**TASK DIRECTIONS:** Go through the data below and return each line where the string "screenshot" occurs.
--- START ---
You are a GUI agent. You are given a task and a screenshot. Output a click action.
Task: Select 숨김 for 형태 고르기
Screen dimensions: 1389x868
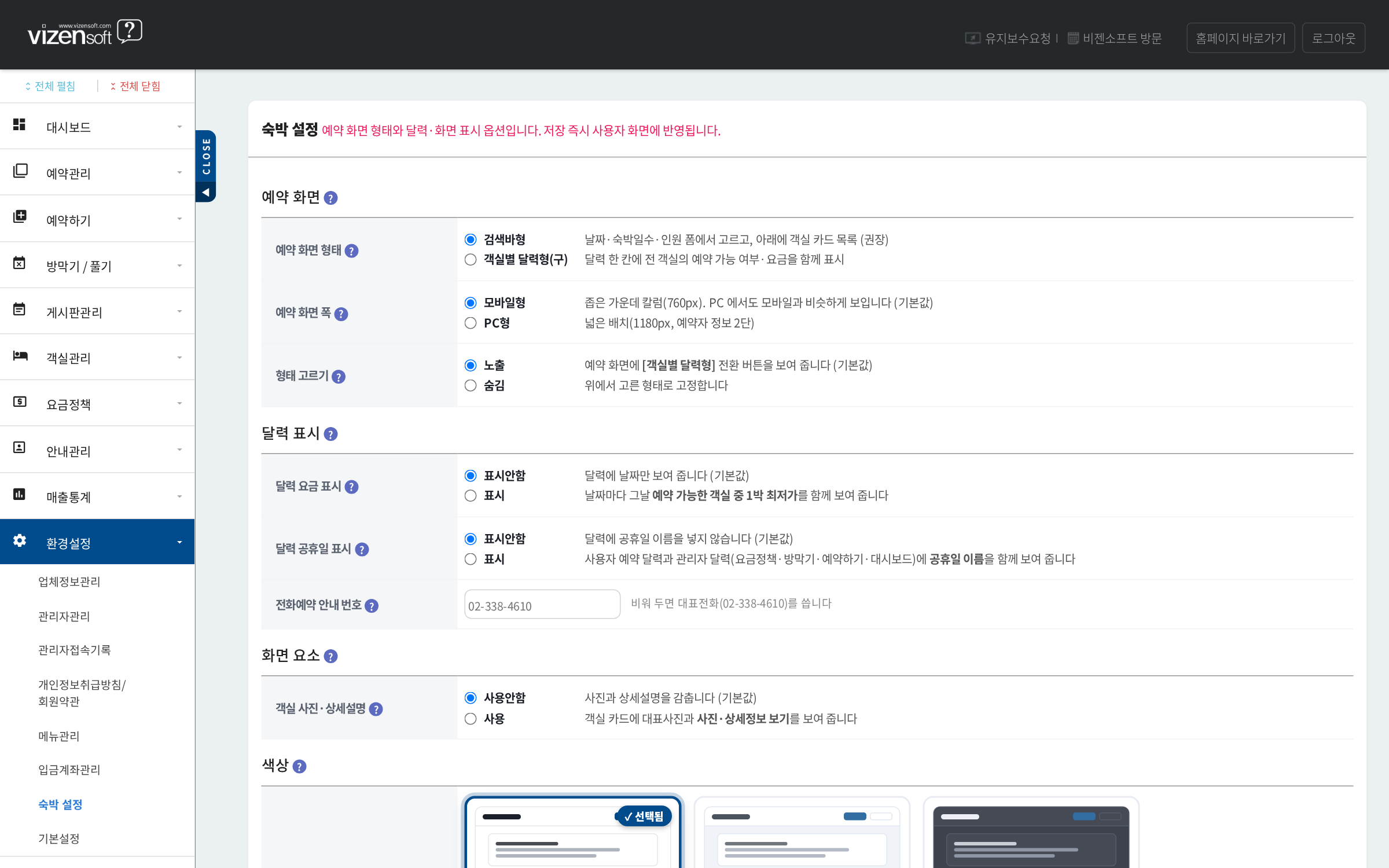click(471, 385)
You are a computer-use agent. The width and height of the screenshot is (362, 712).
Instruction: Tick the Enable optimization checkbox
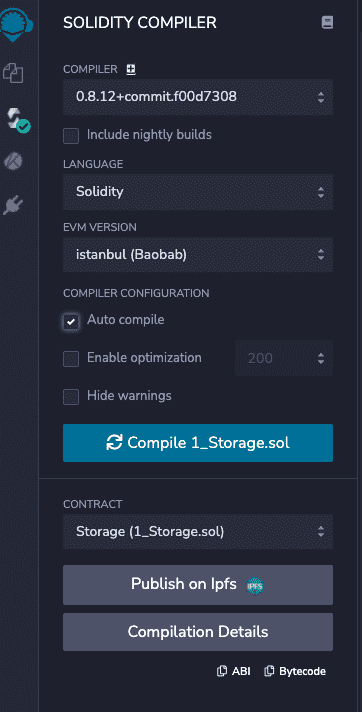point(71,359)
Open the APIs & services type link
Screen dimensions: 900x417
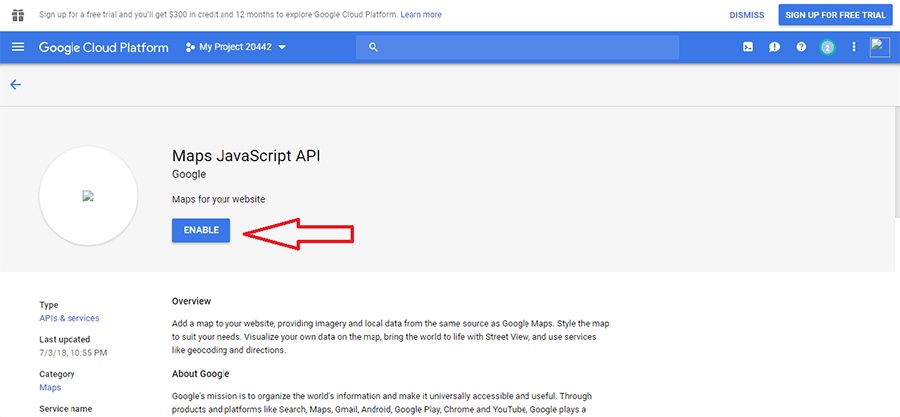[x=69, y=318]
--- END ---
**TASK RESPONSE:**
You are a GUI agent. You are given a task and a screenshot. Output a click action.
You are a computer-use agent. The width and height of the screenshot is (362, 712).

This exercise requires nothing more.